A: I think this point about narrow breadth and the low volumes has been discussed all through this rise and despite that the market has kept moving up. We do not have big volumes or very outstanding breadth, the principal reason I think is because people have been afraid to commit, waiting for a reaction.
They still are waiting for a reaction and therefore as the levels go higher and higher, they find it more and more difficult to commit to the current levels.
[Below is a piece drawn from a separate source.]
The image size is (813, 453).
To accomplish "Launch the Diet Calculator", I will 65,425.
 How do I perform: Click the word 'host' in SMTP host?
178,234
This is a situation in which people are caught and it is one of their own making.
This will finally result in buying panic, which will emerge perhaps with some kind of a trigger and we have trigger on hand at the moment in the form of quarterly results, the flow of which at the outside atleast seems to be pretty solid, and if this goes on, one will see very quick and definite change in the breadth and volume sequence.
So I think it is only a great deal of skepticism, which has actually kept the volume and the breadth figures low and as long as there is continued skepticism, the market will keep moving higher until we reach a kind of buying panic situation.
You spoke about a few of the largecaps, which looks the most promising to you, if you had to bet on a relative basis, which clusters would you wait on now?
I think stocks in capital goods and the auto sector look to be extremely well placed to make the next surge. You already have maybe construction, IT as few of the sectors, which have made new highs compared to May, you also have banks and cement is almost up there.
So I think those, which are outperforming the Index would be the ones, which would lead this rally also. So I would put my money into capital goods, in auto, auto majors, as well as stocks from cement sector. I will also retain my holding in all the construction companies. I think these are the ones to focus on.